§ TASK TO CARRY OUT: Take each line of the entries below that contains "will" and copy it.

------------

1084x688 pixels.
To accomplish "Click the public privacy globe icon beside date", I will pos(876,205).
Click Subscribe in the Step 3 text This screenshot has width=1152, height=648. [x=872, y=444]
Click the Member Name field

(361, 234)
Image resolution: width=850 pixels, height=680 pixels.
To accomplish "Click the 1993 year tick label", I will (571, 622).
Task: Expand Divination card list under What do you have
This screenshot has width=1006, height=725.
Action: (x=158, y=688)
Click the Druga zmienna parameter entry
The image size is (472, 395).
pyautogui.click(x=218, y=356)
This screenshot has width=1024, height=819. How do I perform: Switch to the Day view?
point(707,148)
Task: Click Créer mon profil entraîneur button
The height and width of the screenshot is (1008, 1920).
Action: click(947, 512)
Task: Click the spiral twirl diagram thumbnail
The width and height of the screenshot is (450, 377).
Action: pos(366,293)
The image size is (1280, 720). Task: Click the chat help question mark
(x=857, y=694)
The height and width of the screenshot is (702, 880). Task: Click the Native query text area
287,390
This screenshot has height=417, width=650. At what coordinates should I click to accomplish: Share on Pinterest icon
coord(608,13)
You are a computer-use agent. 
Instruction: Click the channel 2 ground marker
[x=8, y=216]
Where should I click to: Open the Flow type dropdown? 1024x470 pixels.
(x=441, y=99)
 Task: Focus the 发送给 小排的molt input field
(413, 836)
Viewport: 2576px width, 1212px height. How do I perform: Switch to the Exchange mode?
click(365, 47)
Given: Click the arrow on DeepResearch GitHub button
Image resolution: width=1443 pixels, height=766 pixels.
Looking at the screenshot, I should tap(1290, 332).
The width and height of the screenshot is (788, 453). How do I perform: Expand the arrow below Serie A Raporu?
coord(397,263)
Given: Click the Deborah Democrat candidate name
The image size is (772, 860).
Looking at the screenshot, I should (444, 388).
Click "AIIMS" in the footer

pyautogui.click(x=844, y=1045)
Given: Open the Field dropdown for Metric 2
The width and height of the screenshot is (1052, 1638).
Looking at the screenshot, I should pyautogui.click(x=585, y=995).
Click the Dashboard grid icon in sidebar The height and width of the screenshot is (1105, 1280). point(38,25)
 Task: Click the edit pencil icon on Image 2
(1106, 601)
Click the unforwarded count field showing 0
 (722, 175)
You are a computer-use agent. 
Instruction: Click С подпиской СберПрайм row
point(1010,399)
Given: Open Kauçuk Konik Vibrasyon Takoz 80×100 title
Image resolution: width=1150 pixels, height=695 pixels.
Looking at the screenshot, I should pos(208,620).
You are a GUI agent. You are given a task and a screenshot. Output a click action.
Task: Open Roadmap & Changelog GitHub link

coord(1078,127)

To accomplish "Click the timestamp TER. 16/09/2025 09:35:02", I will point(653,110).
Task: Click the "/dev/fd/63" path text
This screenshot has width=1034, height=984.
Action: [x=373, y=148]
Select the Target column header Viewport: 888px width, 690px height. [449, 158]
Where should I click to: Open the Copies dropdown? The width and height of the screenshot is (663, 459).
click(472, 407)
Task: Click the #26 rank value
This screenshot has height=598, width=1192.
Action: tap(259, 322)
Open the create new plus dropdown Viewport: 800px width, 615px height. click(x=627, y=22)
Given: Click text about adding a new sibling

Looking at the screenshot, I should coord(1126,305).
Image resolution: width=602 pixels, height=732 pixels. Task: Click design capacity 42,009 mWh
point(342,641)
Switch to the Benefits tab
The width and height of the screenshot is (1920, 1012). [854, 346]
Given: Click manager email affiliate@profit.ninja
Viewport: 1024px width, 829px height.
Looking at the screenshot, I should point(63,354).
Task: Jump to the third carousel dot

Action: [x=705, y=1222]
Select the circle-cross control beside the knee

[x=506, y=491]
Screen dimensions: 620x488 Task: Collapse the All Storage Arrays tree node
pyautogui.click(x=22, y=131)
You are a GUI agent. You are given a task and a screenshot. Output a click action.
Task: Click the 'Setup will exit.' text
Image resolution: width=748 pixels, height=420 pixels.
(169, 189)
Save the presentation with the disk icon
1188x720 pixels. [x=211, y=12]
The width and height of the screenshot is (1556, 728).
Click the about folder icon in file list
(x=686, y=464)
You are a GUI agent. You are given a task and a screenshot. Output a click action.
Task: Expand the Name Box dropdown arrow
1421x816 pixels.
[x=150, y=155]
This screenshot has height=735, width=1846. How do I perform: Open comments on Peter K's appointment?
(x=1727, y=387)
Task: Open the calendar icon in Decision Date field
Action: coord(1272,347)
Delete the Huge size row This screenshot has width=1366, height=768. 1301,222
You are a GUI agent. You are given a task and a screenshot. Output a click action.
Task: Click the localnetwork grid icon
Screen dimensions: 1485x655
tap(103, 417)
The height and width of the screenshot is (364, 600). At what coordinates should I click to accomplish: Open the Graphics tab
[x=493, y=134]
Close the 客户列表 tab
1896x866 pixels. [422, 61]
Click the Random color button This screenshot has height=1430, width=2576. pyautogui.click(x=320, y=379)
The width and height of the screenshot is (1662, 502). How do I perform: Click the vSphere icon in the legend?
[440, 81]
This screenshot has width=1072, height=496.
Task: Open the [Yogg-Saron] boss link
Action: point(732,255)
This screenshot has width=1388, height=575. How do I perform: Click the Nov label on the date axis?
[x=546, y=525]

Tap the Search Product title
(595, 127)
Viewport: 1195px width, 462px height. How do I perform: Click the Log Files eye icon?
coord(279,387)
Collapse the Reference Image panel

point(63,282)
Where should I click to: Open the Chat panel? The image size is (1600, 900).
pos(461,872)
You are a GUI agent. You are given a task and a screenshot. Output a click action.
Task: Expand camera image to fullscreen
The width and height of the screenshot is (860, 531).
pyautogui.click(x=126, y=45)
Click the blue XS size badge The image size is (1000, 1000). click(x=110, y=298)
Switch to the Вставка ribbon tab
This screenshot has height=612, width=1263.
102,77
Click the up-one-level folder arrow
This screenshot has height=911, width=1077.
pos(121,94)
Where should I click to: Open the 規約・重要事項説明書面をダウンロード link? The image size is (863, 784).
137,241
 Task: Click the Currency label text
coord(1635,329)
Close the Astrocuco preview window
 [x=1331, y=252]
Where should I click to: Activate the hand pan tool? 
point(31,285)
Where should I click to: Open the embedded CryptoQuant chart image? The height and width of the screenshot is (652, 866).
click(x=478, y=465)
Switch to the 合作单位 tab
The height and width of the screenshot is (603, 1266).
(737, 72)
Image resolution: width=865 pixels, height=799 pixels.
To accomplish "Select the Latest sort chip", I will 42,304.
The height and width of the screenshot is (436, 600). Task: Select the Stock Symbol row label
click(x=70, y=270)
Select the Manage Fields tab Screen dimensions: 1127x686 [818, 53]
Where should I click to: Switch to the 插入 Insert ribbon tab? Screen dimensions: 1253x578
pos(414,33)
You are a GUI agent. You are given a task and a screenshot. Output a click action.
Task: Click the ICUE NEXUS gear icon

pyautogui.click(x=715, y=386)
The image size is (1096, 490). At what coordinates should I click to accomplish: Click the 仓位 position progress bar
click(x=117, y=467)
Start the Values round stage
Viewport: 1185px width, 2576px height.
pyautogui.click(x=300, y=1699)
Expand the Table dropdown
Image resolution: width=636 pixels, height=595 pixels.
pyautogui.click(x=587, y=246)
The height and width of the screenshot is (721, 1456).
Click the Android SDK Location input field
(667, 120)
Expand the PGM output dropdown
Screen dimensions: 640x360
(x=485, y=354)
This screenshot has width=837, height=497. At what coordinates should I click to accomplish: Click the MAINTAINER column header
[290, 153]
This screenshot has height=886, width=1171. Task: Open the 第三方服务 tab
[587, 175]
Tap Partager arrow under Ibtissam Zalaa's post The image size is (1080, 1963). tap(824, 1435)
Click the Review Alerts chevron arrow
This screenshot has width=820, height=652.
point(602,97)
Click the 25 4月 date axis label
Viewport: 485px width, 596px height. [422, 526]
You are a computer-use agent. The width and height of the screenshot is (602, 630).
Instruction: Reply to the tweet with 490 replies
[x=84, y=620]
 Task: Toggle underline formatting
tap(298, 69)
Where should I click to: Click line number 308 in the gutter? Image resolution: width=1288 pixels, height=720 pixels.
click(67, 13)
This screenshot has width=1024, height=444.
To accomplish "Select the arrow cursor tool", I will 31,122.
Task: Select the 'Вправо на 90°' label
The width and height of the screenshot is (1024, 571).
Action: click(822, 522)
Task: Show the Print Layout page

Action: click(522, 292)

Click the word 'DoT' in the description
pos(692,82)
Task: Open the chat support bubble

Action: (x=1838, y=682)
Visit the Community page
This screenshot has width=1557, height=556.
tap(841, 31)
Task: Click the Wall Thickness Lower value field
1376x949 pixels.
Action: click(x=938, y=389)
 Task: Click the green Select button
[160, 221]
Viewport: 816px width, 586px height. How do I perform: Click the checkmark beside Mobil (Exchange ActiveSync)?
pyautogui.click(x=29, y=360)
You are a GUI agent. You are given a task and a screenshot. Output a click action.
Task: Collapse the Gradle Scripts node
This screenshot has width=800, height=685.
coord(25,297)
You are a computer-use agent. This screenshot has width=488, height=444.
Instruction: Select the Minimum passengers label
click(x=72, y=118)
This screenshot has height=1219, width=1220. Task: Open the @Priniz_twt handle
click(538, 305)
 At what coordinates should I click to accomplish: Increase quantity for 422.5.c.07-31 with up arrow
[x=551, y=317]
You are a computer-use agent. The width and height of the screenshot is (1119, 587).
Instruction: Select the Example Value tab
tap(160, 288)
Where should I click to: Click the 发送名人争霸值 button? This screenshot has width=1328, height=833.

------------

§ EXERCISE OUTPUT:
To accomplish "Click the public privacy globe icon beside date", I will pos(876,205).
To accomplish "Click the 1993 year tick label", I will (571, 622).
To accomplish "Click the timestamp TER. 16/09/2025 09:35:02", I will point(653,110).
Task: Click the 'Setup will exit.' text
To accomplish "Select the Latest sort chip", I will 42,304.
To accomplish "Select the arrow cursor tool", I will 31,122.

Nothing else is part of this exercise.